The First Few Uses and Good Things to Know
I wasted a lot of Intelligentsia’s kick ass House Blend trying to get this little thing adjusted properly. It’s my fault for thinking I should start by brewing in a drip pot – but I really wanted to get a solid pot of Intelligentsia brewed the ‘old fashioned way’. Or is that the ‘newfangled way’? I suppose hand grinding and then using a press pot would have been more ‘old fashioned’.
It should go without saying that the first few times that you use this grinder you will inevitably waste some grounds. The project vvlgar philosophy on this is to buy ‘throw away beans’ whenever we are playing with a new coffee gadget – no matter what. We have wasted tons of good coffee on our Chemex, our Hario v60, our moka pot et al. So whenever venturing into uncharted territory – do so with Starbucks or another expendable bean.
Every time I ground for the drip pot I was grinding too course and making coffee that couldn’t pass as tea. It took us many attempts before we were able to get a suitable grind and coffee ratio to make drip coffee with the Skerton. But, of course, we managed to do it – so that you too can drink good drip coffee that you ground with your own hands. Check it out: Hario Skerton Meets Drip Pot: The Final Round.
Why would a home coffee barista mad hatter and his cat waste so much time getting a hand grinder adjusted for drip coffee?
Because a lot of people use drip pots – and while we highly recommend trying out other kick ass methods of brewing coffee, we understand. We were there once. We want to know if it can be done, and how, so that if you are drinking coffee via drip you can enjoy the Skerton’s mad grinding capabilities as well.
So grind it quite finely, probably around one and a half rotations away from closed. Be slightly generous in your coffee to water ratio – push whatever normal ratio you use a little beyond.
One and a half heaping tablespoons per cup of coffee is our most colloquial recommendation. Don’t try to brew more than six cups either, or you’ll end up with seriously goopy goop in the filter, and possibly residual goop in the pot.
Never a good thing.
Adjusting the Hand Grinder
It is important to take the time to get to know your adjustments on the Hario Skerton, especially since it doesn’t have any markings to help you set it up properly. Even though the screw mechanism will let you loosen the grind pretty far, it’s never a good idea.
When we are adjusting the mechanism for different grinds we always start by tightening the mechanism until it is completely shut (don’t push it in though, just spin it until it won’t move any more), and then we make rotations outward until it reaches where we want it.

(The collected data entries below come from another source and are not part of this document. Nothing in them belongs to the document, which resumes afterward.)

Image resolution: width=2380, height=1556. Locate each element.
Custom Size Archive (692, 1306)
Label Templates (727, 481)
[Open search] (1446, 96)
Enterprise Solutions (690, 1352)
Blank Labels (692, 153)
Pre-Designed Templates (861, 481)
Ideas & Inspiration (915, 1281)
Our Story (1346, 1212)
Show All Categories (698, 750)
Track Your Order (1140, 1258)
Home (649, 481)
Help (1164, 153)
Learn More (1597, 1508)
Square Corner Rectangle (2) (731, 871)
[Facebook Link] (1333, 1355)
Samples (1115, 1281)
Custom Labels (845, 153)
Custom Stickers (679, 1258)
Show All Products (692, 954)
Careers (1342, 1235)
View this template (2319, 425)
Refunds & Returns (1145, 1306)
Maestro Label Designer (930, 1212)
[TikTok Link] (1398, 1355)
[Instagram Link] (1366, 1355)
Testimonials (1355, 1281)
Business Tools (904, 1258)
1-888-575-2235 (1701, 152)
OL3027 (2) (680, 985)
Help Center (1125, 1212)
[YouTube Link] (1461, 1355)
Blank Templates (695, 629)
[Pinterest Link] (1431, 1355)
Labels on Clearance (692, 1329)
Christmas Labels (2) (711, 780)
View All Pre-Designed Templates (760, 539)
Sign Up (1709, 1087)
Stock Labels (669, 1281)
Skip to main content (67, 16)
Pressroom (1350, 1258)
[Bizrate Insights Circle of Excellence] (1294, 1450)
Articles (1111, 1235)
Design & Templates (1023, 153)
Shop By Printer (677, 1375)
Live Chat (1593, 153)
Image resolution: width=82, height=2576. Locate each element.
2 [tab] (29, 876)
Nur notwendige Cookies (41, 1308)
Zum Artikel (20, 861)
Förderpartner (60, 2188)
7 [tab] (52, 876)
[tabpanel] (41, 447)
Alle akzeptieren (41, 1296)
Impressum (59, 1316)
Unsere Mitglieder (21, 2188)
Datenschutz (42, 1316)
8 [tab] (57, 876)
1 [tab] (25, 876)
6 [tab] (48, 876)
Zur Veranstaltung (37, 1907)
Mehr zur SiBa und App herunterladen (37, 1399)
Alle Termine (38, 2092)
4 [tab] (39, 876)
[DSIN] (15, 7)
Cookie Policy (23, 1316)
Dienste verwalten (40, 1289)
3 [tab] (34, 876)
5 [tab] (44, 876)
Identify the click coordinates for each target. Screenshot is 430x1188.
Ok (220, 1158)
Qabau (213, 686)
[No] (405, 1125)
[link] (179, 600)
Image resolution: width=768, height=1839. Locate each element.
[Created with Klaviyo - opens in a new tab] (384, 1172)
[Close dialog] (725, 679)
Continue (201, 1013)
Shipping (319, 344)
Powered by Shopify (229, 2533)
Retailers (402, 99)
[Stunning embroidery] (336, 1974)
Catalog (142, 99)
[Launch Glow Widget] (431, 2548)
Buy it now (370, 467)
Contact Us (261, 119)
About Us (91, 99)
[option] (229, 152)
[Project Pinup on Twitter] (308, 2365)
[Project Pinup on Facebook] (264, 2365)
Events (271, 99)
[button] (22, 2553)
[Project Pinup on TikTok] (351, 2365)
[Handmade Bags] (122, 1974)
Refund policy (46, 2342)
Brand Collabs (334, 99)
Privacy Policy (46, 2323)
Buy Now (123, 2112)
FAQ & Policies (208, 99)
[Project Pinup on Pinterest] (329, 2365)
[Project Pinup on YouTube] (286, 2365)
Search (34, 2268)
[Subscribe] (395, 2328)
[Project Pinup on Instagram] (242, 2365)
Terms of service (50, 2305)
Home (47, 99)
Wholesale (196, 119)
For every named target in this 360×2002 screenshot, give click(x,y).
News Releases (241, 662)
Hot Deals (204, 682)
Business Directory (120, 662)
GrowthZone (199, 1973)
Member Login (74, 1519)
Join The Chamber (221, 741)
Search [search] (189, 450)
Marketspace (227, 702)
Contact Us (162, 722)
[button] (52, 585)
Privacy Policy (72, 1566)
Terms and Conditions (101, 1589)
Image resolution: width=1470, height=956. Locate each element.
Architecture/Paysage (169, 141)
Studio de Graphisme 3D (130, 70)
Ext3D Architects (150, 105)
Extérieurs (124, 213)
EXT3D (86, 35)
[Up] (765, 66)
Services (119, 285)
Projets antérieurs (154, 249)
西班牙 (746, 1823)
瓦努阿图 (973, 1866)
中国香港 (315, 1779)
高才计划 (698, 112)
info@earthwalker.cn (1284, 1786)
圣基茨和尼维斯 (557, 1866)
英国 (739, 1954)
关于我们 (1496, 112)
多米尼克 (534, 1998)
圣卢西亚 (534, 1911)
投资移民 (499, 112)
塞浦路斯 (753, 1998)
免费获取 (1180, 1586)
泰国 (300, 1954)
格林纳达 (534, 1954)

This seems tedious, but since there are no markings you need to have a system to make sure you are consistent.
And if you have a different method of finding the right position on your Hario Skerton do not hesitate to let us know in the comments.
On Nuclear Fallouts, Madness, and Hand Crank Coffee Mills
We love our Hario Skerton – it gets more play in the kitchen than knives and forks. Really. My biceps have grown four inches since the day I bought this little gadget, and I can grind something like 50 grams of whole bean coffee in it without spilling a single bean.
This is especially useful when trying to brew for the Chemex, because I like my Chemex coffee righteously strong, requiring 50 grams of coffee to produce 24 ounces. A generous ratio, I know, but the Chemex doesn’t make coffee bitter whatsoever so it turns out fabulously every time.
One of the best things about our Skerton is that it really does work wonderfully during a nuclear fallout, on the road whilst couch surfing or staying in a hotel, or in the back of your car on the side of a lonely highway at three in the morning when you want real coffee from a pour over instead of junk coffee from a gas station. Really.
Investing in a means of heating water without electricity can be priceless. Expect this guide to get updated and linked when we finally review water heating devices that work on the side of dead highways and during a nuclear fallout.
Because, as you probably know, we update our existing content relentlessly so that if we learn something new, so do you.